• DATA FOR PROCESSING:
◇ ◇ ◇ ◇ ◇

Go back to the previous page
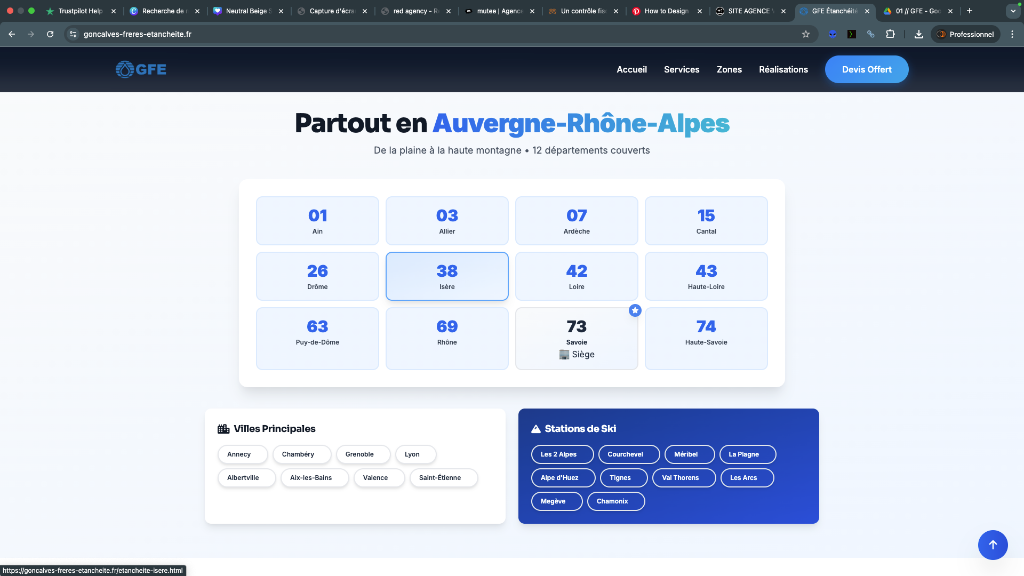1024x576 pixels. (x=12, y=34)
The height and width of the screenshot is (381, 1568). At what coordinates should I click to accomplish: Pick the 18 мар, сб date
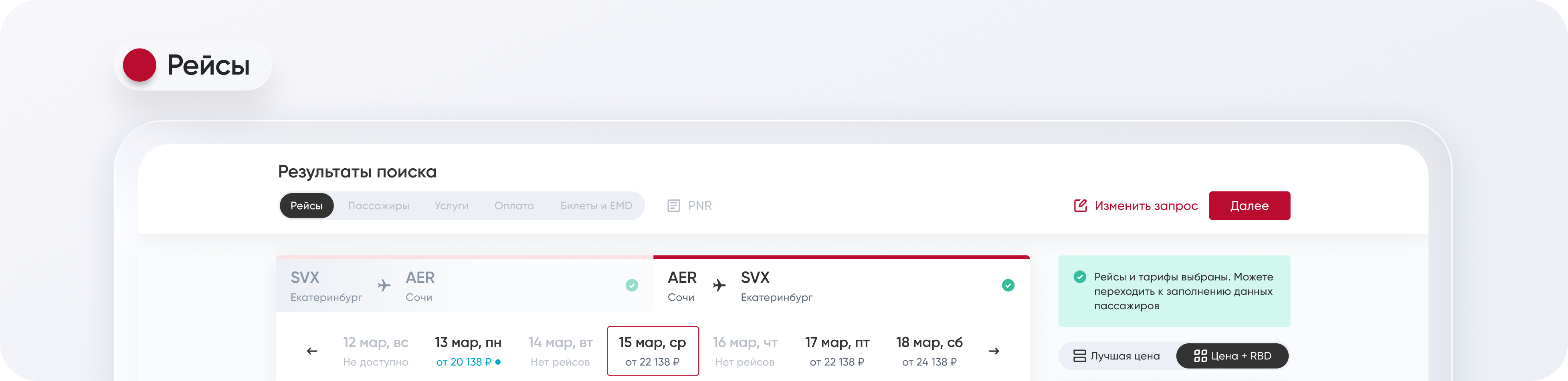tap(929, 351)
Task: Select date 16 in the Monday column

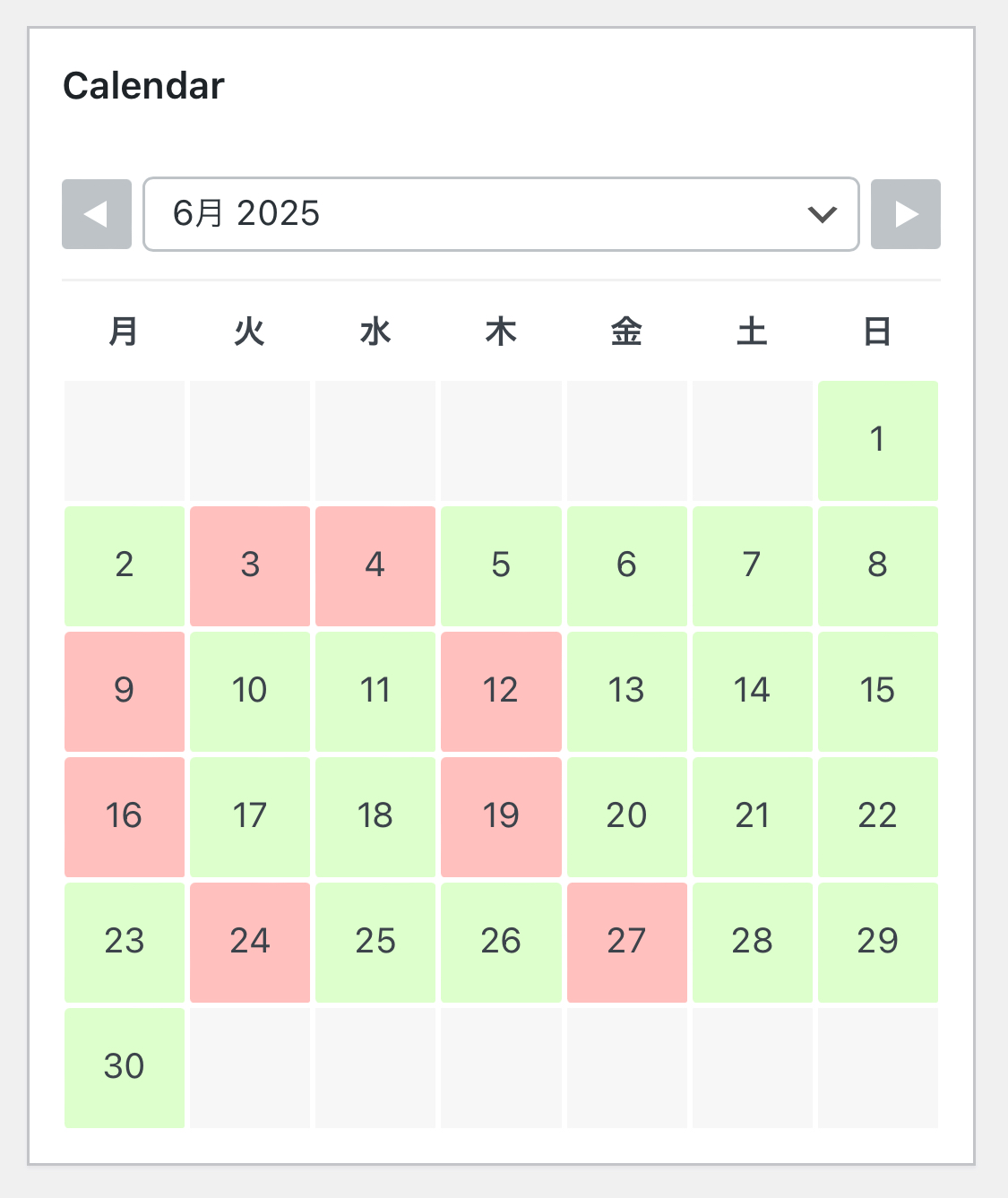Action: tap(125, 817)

◇ ◇ ◇ ◇ ◇

• TASK DETAILS: What is needed here is an exact repetition of the listing above, pictures excluded.

• ANSWER AREA:
Go back to the previous page
1024x576 pixels. (x=12, y=34)
The height and width of the screenshot is (381, 1568). At what coordinates should I click to accomplish: Pick the 18 мар, сб date
tap(929, 351)
Task: Select date 16 in the Monday column

Action: tap(125, 817)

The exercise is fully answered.